Drinking alcohol is a known cause of various types of cancer.
"About 60% of all alcohol-attributable cancer deaths in New Zealand women are from breast cancer," said Professor Jennie Connor, the lead author of the new study, published in the international journal Drug and Alcohol Review.
"We estimated 71 breast cancer deaths in 2007 and 65 in 2012 were due to drinking, and about a third of these were associated with drinking less than two drinks a day on average.
"Although risk of cancer is much higher in heavy drinkers there are fewer of them, and many alcohol-related breast cancers occur in women who are drinking at levels that are currently considered acceptable."
Around 600 women die from breast cancer each year in New Zealand.

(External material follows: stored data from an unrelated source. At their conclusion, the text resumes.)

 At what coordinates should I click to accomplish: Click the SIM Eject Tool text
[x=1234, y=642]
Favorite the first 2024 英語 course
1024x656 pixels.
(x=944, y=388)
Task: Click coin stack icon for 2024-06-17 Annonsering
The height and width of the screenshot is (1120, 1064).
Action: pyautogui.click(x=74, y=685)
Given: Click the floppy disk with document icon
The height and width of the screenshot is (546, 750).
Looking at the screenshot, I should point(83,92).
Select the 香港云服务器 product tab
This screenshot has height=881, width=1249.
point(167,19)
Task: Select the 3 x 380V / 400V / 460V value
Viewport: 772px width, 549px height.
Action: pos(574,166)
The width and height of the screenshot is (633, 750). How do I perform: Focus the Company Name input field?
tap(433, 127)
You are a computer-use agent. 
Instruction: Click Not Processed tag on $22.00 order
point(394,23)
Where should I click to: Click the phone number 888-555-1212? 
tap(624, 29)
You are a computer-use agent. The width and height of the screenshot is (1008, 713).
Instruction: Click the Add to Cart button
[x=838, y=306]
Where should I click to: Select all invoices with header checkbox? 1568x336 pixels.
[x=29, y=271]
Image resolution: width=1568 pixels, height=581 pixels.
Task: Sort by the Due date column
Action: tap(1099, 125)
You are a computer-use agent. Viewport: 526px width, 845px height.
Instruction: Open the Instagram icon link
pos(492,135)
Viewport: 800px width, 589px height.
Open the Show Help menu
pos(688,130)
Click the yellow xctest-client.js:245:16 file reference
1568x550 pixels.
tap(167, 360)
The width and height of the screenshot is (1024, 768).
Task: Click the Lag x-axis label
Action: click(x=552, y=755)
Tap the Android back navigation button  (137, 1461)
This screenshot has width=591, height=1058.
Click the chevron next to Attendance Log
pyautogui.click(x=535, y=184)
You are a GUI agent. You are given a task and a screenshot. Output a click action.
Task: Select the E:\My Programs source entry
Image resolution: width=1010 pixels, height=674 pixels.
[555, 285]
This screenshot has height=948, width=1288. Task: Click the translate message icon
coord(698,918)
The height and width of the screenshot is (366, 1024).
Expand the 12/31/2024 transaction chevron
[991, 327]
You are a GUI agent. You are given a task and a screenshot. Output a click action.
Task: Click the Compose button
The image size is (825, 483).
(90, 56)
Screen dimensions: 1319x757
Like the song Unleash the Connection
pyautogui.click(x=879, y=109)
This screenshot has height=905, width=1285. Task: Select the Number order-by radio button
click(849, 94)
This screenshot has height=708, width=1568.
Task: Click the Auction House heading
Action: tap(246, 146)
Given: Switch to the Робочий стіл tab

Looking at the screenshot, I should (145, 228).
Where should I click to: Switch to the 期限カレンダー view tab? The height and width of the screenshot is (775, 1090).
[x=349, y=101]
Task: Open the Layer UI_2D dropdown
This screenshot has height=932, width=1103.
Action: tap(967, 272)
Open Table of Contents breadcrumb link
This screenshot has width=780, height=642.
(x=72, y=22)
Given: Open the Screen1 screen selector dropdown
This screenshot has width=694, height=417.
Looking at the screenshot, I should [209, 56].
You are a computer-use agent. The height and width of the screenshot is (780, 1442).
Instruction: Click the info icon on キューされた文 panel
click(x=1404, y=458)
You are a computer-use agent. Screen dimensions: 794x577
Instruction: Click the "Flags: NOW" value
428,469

The cancers known to be causally related to alcohol include two of the most common causes of cancer death in New Zealand, breast and bowel cancer, but also cancer of the mouth, pharynx, oesophagus, larynx and liver.
The study uses evidence that alcohol causes some types of cancer after combining dozens of large studies conducted internationally over several decades.
The researchers found that drinking alcohol was responsible for 236 cancer deaths in people aged under 80 in New Zealand in 2012.
The research, in collaboration with the Global Burden of Disease Alcohol Group, builds on previous work that identified 30% of all alcohol-attributable deaths in New Zealand to be due to cancer, more than all other chronic diseases combined.
Professor Connor said, "There was little difference between men and women in the number of cancer deaths due to alcohol, even though men drink much more heavily than women, because breast cancer deaths balanced higher numbers of deaths in men from other cancer types."
"These premature deaths from cancer resulted in an average 10.4 years of life lost per person affected, with more loss of life among Maori than non-Maori, and for breast cancer compared with other cancers."
"While these alcohol-attributable cancer deaths are only 4.2% of all cancer deaths under 80, what makes them so significant is that we know how to avoid them," explains Professor Connor.
"Individual decisions to reduce alcohol consumption will reduce risk in those people, but reduction in alcohol consumption across the population will bring down the incidence of these cancers much more substantially, and provide many other health benefits as well.
"Our findings strongly support the use of population-level strategies to reduce consumption because, apart from the heaviest drinkers, people likely to develop cancer from their exposure to alcohol cannot be identified, and there is no level of drinking under which an increased risk of cancer can be avoided.
"We hope that better understanding of the relationship of alcohol with cancer will help drinkers accept that the current unrestrained patterns of drinking need to change."
Alcohol and cancer in New Zealand, 2012
236 - estimated number of cancer deaths linked to to alcohol consumption in people under 80.
10.4 - average years of life lost per person who died.
65 - estimated number of breast cancer deaths linked to alcohol consumption in women under 80.